Die Bundesregierung habe in dem konkreten Fall keine ausreichende Begründung vorgelegt, warum sie sich auf eine Ausnahmeregelung des EU-Rechts stützt, und darum habe sich das Gericht mit diesem Aspekt auch nicht befasst, erklärte der Professor der Universität Konstanz im Deutschlandfunk. "Wenn sie eine solide Begründung vorlegen, könnte ich mir vorstellen, dass der Eilrechtsschutz auch anders ausfällt."

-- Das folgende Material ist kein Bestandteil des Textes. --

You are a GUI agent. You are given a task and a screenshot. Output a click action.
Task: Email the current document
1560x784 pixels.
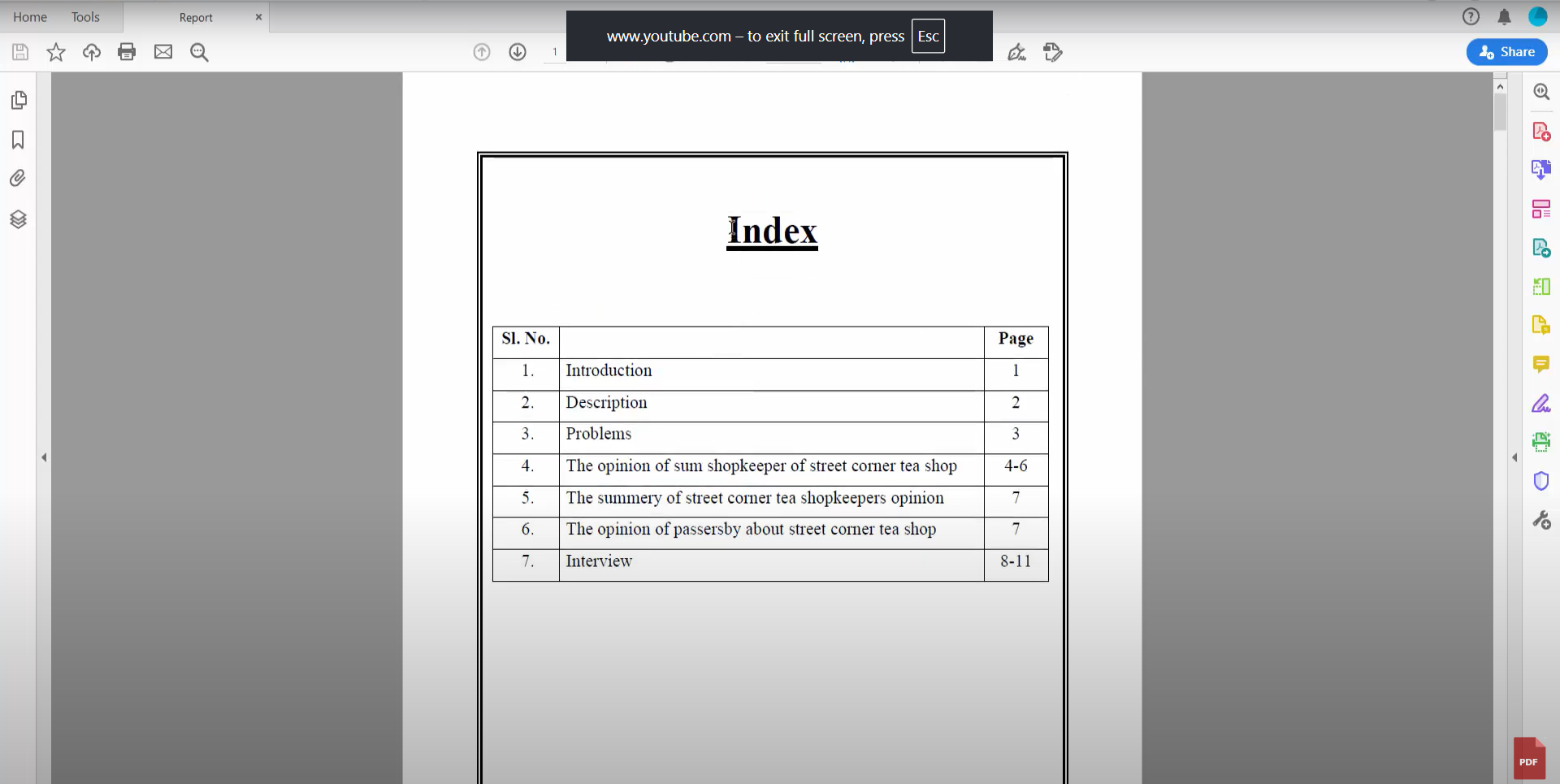tap(162, 51)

Die großen Herausforderungen bei der Integration Geflüchteter könnten etwa eine geeignete Begründung sein, warum Deutschland von den EU-Regelungen abweiche. Deutschland habe beispielsweise einschließlich der Ukrainer achtmal so viele Migranten aufgenommen wie Italien, obwohl es nur eineinhalb Mal so viele Einwohner habe.
Britta Haßelmann, Die Grünen, zu rechtswidrigen Abweisungen von Asylsuchenden an der Grenze
Morgenmagazin, 03.06.2025 08:00 UhrGrüne: "Schallende Ohrfeige für Merz"

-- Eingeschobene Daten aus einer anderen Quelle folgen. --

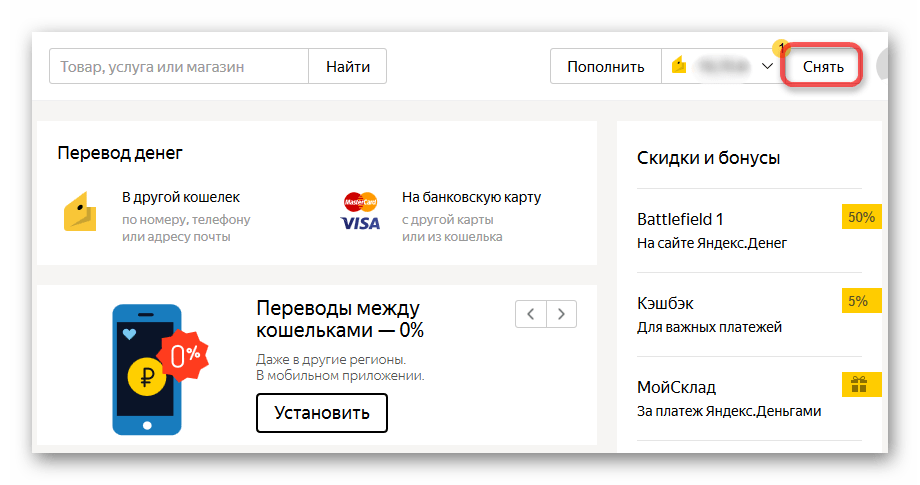
Task: Open В другой кошелек transfer link
Action: coord(181,198)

Grüne und Linke übten indes scharfe Kritik an der Flüchtlingspolitik der Unionsparteien. Grünen-Fraktionschefin Haßelmann wertete das Gerichtsurteil im als "schallende Ohrfeige für Friedrich Merz und seinen nationalen Alleingang". "Mit den Zurückweisungen sei "Recht gebrochen worden, und das kann auf keinen Fall so fortgesetzt werden". Haßelmann rief die SPD auf, Dobrindt zu bremsen.
Linken-Chef Jan van Aken warf der Bundesregierung in der Rheinischen Post vor, sie verstoße gegen geltendes Recht, "nur weil sie Sündenböcke braucht". Die Bundesregierung betreibe "Hetze" gegen Migrantinnen und Migranten, um davon abzulenken, dass sie eine "Politik gegen die Mehrheit der Menschen hier im Land" mache.
Kritik aus der SPD
Auch vom Koalitionspartner SPD kam Kritik. Im Wahlkampf habe die Union auf eine "flotte Zurückweisungsrhetorik" gesetzt, die nun den Praxistest bestehen müsse, sagte der SPD-Abgeordnete Ralf Stegner dem Magazin Spiegel. "Das wird für Herrn Dobrindt möglicherweise nicht ohne ein paar politische Schrammen abgehen - so was kommt von so was", sagte er. Die SPD setze in der Asylpolitik auf Humanität und die Einhaltung des Rechts.